Picture: 123RF/ZERBOR
Picture: 123RF/ZERBOR

New York — One after another, major companies pledged this week to stop donating to politicians whose objections to America’s election results led to a riot at the US Capitol.

They were reacting to pressure that began with an article not in the New York Times or Washington Post, but a newsletter called Popular Information.

The publication, founded by Judd Legum, has amassed a large following with its investigative reporting, offering a model for the growing number of journalists who are leaving jobs at media outlets to make a living on Substack, a newsletter platform.

Legum’s newsletter, which he says is about politics and power, has tackled a wide range of topics, such as corporate donations to politicians promoting abortion bans and Facebook’s struggle to enforce its political advertising guidelines, often with a liberal bent.

Some of his stories have forced companies to reverse their policies. Shortly after Legum published an article in March 2020 that revealed Darden Restaurants, which operates Olive Garden, didn’t provide paid sick leave in most states, the company changed course.

Legum said he looks for angles to stories that he thinks media outlets are unlikely to pursue. Last week, he and his research assistant spent four days finding the corporate donors for senators who objected to the election results, then contacted all 144 companies for comment.

“My guiding principle is to find something that’s so monotonous and boring that it’s unlikely to be duplicated,” he says. 

Legum doesn’t have a traditional journalism background. In 2008, he was research director for Hillary Clinton’s presidential campaign. For the next several years, he was the editor of ThinkProgress, a left-leaning news outlet. In 2018, he launched his newsletter because he missed pursuing his passions: digging through campaign finance filings and lobbying databases.

Instead of pursuing the usual business model for online media — attracting page views to generate ad dollars — Legum focuses on in-depth reporting that newsletter readers will pay for. “The incentives are lined up in a way that feels good to me,” he said.

But running his own newsletter can be isolating, he says, with no formal editors to talk through a complicated story. And to attract new subscribers, he aggressively promotes his work to his more than 471,000 Twitter followers, which he says is “a little uncomfortable”.

Legum publishes his newsletter in the morning four days a week, Monday to Thursday.

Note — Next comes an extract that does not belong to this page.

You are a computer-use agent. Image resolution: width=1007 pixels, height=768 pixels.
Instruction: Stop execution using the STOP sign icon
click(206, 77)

Paying subscribers get every update. And he makes one article each week available for free. There is no advertising.

‘A very good living’

Popular Information has 138,000 subscribers. Between 5% and 10% are paying, he says. Legum charges $6 a month — or $50 a year for a subscription — and keeps 87% of the revenue. (Substack takes a 10% cut, and a credit-card processor accounts for an additional 3%.) That adds up to at least $300,000 a year.

Legum has other expenses beyond the Substack and credit-card fees, but said his newsletter is profitable. In June, he hired a full-time research assistant. He said he’s making more money than in any of his previous jobs. “It’s a very good living,” he said.

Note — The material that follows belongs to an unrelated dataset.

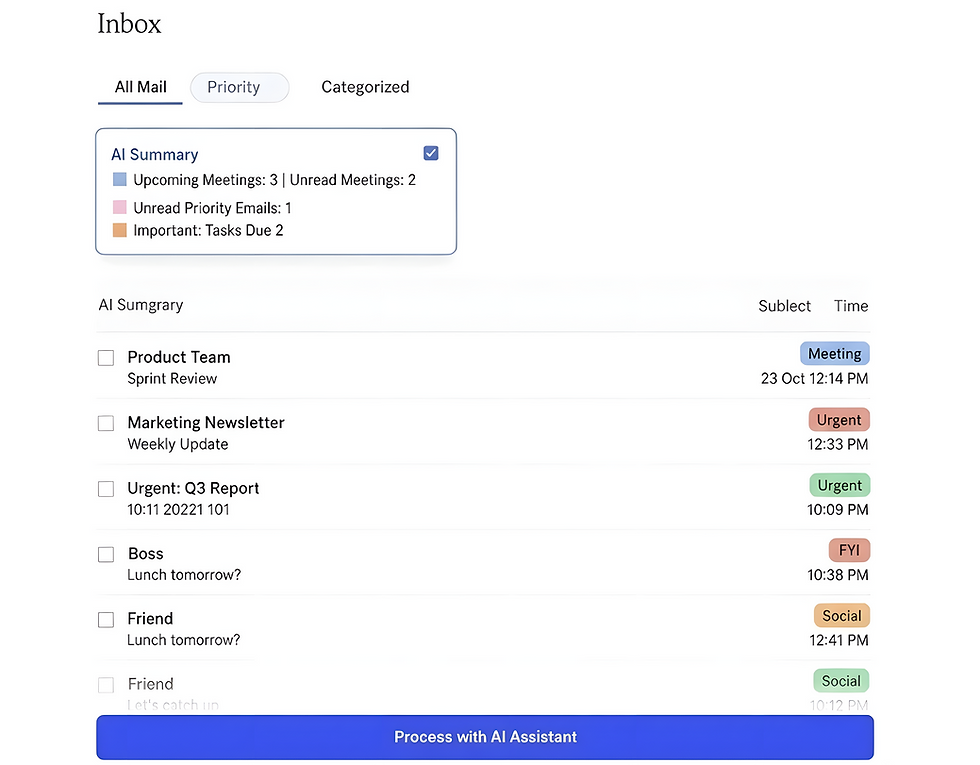Select the All Mail tab
The height and width of the screenshot is (765, 980).
139,87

Legum has spent the pandemic writing his newsletter from his home in the Chinatown neighbourhood of Washington, where he lives with his wife and eight-year-old son.

More writers are trying to forge independent careers using newsletters because they’ve seen others succeed that way, he says. With large followings on social media, they could potentially make more money with a successful newsletter than working for a media outlet. Plus, with much of the news business in turmoil, some journalists may feel like they have little to lose.

“The industry overall is not doing that well and a lot of people are getting laid off,” Legum said. “If the barrier before was, ‘If I do this, I lose my stability,’ well, there aren’t a lot of stable jobs around right now. Once you take away that barrier, then why not give it a shot?”